What NogDog said. Present tense draws my attention away from the story to the storytelling, which is never good. Granted, that's a personal thing and will vary from reader to reader.


----------



## EliRey (Sep 8, 2010)

I prefer past but have read some good books in present. It's very true though, if done well I've enjoyed very much, but I've read quite a few that were HORRIBLE. Reason why I prefer past I've read much less horrible books in past tense.


----------



## David Alastair Hayden (Mar 19, 2011)

history_lover said:


> But did you dislike them _because_ they were written in past tense? Probably not. Most likely, you disliked them for other reasons. If someone doesn't like the fundamental style of present tense, it's entirely fair to say so. Personally, I usually find that most present tense novels are trying too hard to be poetic and that annoys me.


True, it would be hard to distinguish past-tense being the problem specifically. However, I'm not a big fan of past-tense first-person unless it is specifically set up as a character telling a tale of his/her past. So that would count. Maybe.


----------



## John Dorian (Jul 23, 2011)

I like reading books. Being concerned about tense is too much work for me


----------



## David Alastair Hayden (Mar 19, 2011)

John Dorian said:


> I like reading books. Being concerned about tense is too much work for me


I suspect that opinion likely represents the majority of readers.


----------



## Chris Turner (Jul 23, 2011)

I like the concept of experimental writing, but must admit I don't like present tense writing, which perhaps started off as being 'experimental'.  
Seems to me it became a fad, especially in short stories (fantasy/speculative).  My gut feeling is that most of the time it doesn't really enhance the reader experience; past tense could work easily as well.


----------



## WriterCTaylor (Jul 11, 2011)

As long as the story is engaging, I am happy. Past, present, 1st, 3rd person; I don't mind as long as I find the book a good read.


----------



## B Regan Asher (Jun 14, 2011)

I must agree with the majority opinion that I prefer past tense.  That being said, present tense won't deter me if the story intrigues me.


----------



## L.J. Sellers novelist (Feb 28, 2010)

So many readers hate present tense, I'm surprised anyone uses it. I especially dislike it when flashbacks are written in the present tense when the present story is told in the past.

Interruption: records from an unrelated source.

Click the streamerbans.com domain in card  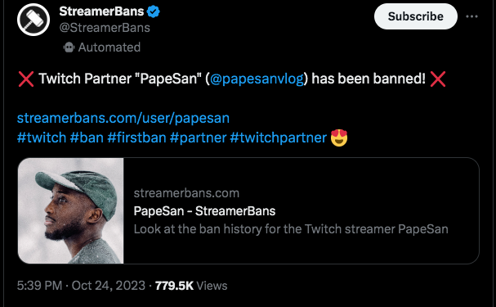186,193
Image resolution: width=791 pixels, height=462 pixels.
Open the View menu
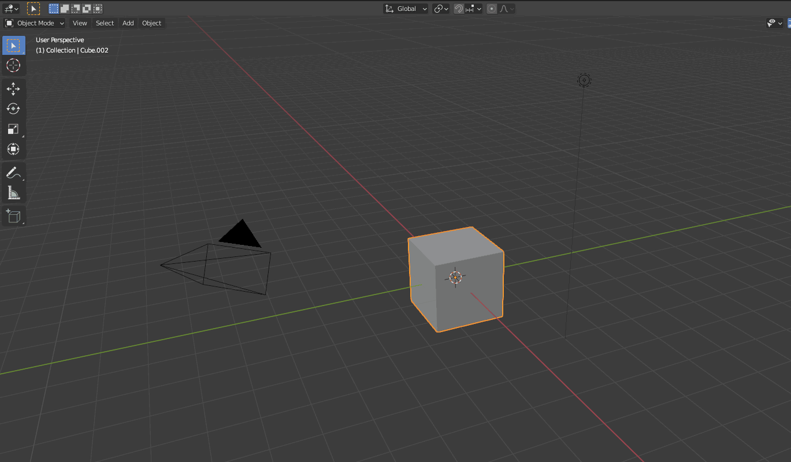[79, 23]
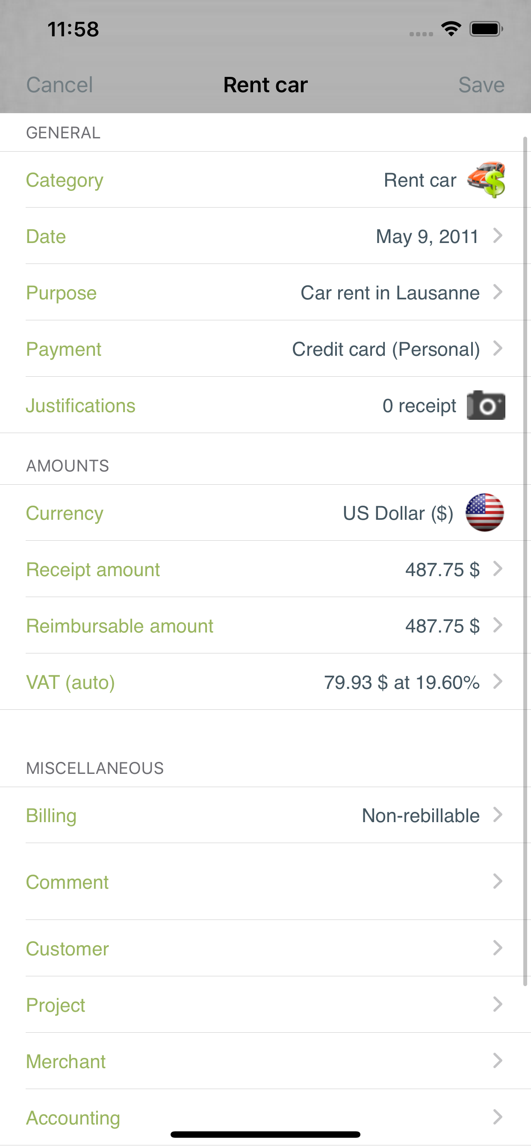Open the Accounting row

pyautogui.click(x=266, y=1117)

Confusing. 
L.J.


----------



## S Jaffe (Jul 3, 2011)

Was thinking more on this last night.  Here's the main reason I think people in general dislike present tense -- it's not how we tell stories.  If you're hanging out with friends and one starts to tell you a story, it'll be told in past tense.  Try telling anybody a story in present tense and you'll hear (and feel) how jarring it is.  What writers do is called story-telling for a reason.

Some very talented few can pull off the present tense, but unless there's a clear, artistic purpose -- that doing so connects to the theme or plot or something --  then I ask why?  We don't tell stories that way.  It doesn't make sense.  So why cause the reader to jump an extra hoop in order to enjoy a story?


----------



## DD Graphix (Jul 15, 2011)

@S Jaffe, very good point. And I would think an author would really consider several times before deliberately writing in a way which is likely to alienate a good portion of his or her potential customers.

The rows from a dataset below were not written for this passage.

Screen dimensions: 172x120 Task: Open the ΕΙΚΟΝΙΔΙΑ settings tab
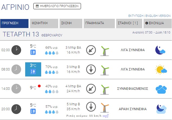[x=157, y=23]
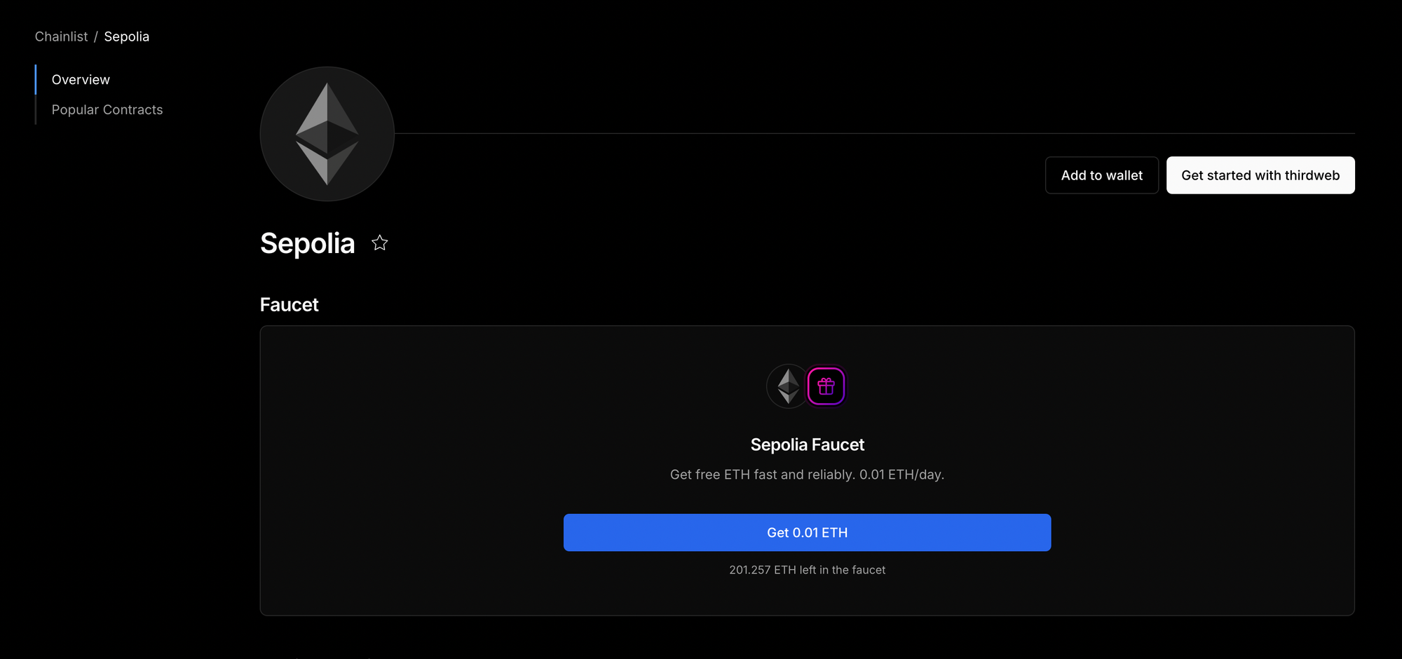Viewport: 1402px width, 659px height.
Task: Click the Faucet section heading
Action: point(289,304)
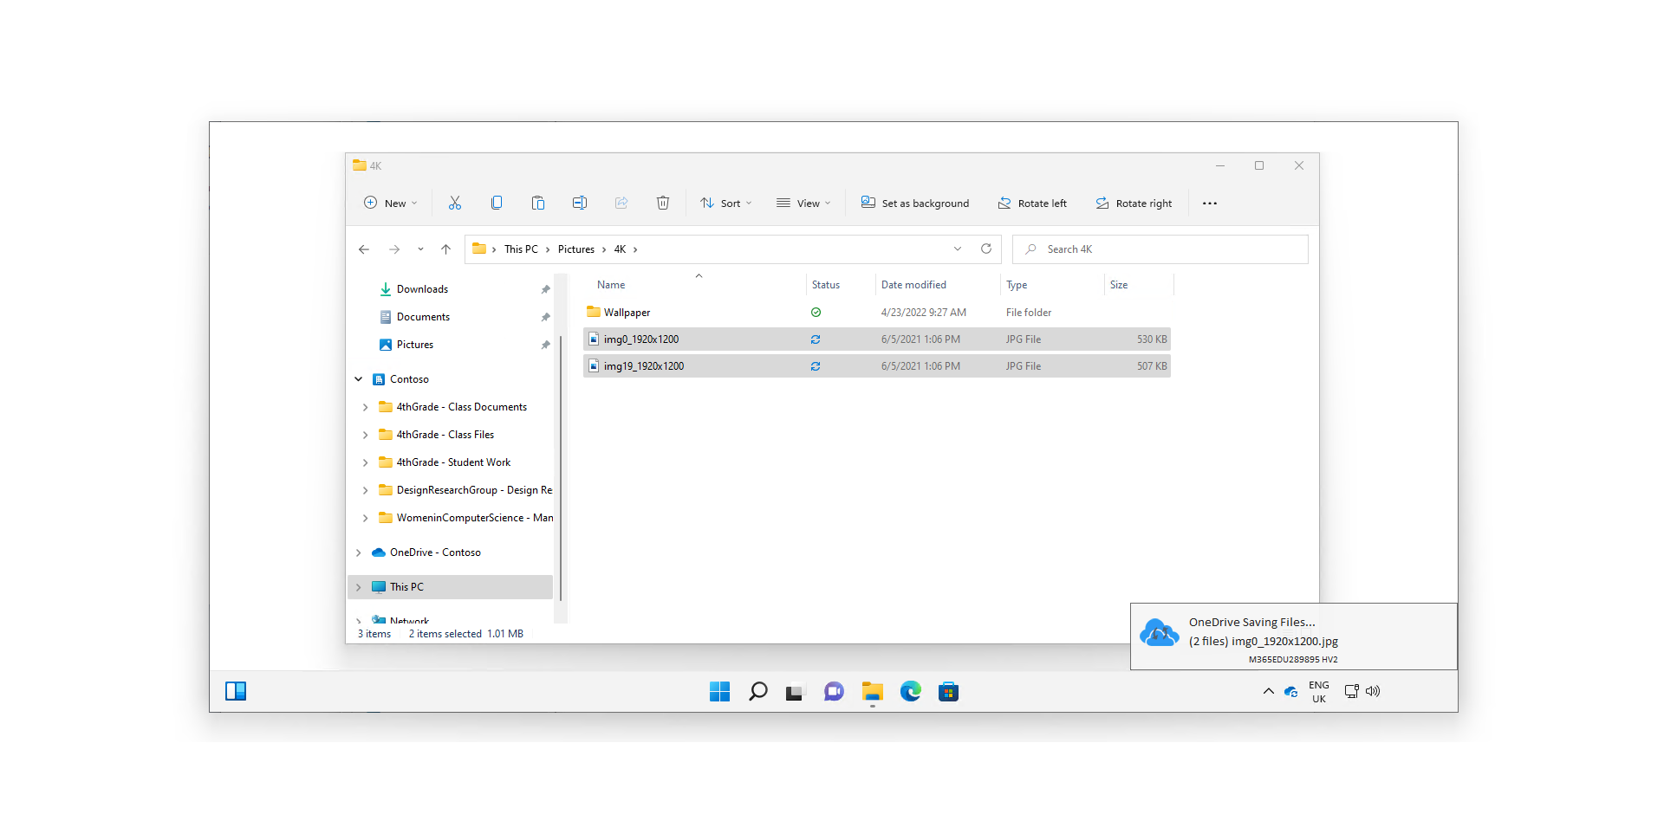Delete selected files with trash icon
The height and width of the screenshot is (840, 1664).
(x=663, y=203)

For me as a reader, it's all about the story. I think some authors get more into the art of writing and pushing the envelope, and forget that those of us who are purely readers simply want to be carried away by the story. Present tense jars me out of the story.


----------



## jackz4000 (May 15, 2011)

Few authors can use present effectively so they don't make the reader uncomfortable.  Present can add a certain immediacy and a characters POV.


----------



## NogDog (May 1, 2009)

jackz4000 said:


> Few authors can use present effectively so they don't make the reader uncomfortable. Present can add a certain immediacy and a characters POV.


I think _some_ authors have tried using it to artificially instill tension or excitement. A good story-teller telling a good story doesn't need that sort of crutch, and a poor story-teller telling a poor story just makes it more obvious when using it.

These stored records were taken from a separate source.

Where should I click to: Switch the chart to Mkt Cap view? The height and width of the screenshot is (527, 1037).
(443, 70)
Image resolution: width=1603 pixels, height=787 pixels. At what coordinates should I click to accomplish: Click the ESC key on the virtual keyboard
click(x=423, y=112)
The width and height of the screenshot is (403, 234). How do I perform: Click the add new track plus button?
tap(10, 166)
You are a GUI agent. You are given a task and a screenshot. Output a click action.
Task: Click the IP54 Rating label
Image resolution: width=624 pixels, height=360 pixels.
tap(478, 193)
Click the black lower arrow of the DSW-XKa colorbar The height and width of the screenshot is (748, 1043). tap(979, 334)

A great story-teller telling a great story can probably get away with it, though it's likely s/he would not, in fact, need to do it in the first place. 

Then there will be the amazingly talented writer who, for a particular story, will realize that using present tense is just the right thing to turn a very good story into a work of art for some reason that will be difficult to explain (and give literature grad students thesis material), much the same way that the greatest of music composers were usually the ones who broke the existing "rules" of their time: not just to break those rules, but because they simply had to in order to express themselves the way they wanted.


----------



## anguabell (Jan 9, 2011)

I too dislike present tense novels - with the exception of _Smilla's Sense of Snow_. Everything in that novel works just the way it is. So there are no "absolute rules" - just good books and the others.


----------



## BrianPBorcky (Aug 7, 2011)

I prefer past. Perhaps it's a hearkening back to the days before the written word, when stories were past down orally. I find it hard to believe our ancestors were saying "I'm chasing a wild boar through a thick section of brush, I throw my pointed stick at it and miss..." Then again, there's a chance that our oral languages weren't even developed enough to have things like tenses, so maybe I'm overthinking it.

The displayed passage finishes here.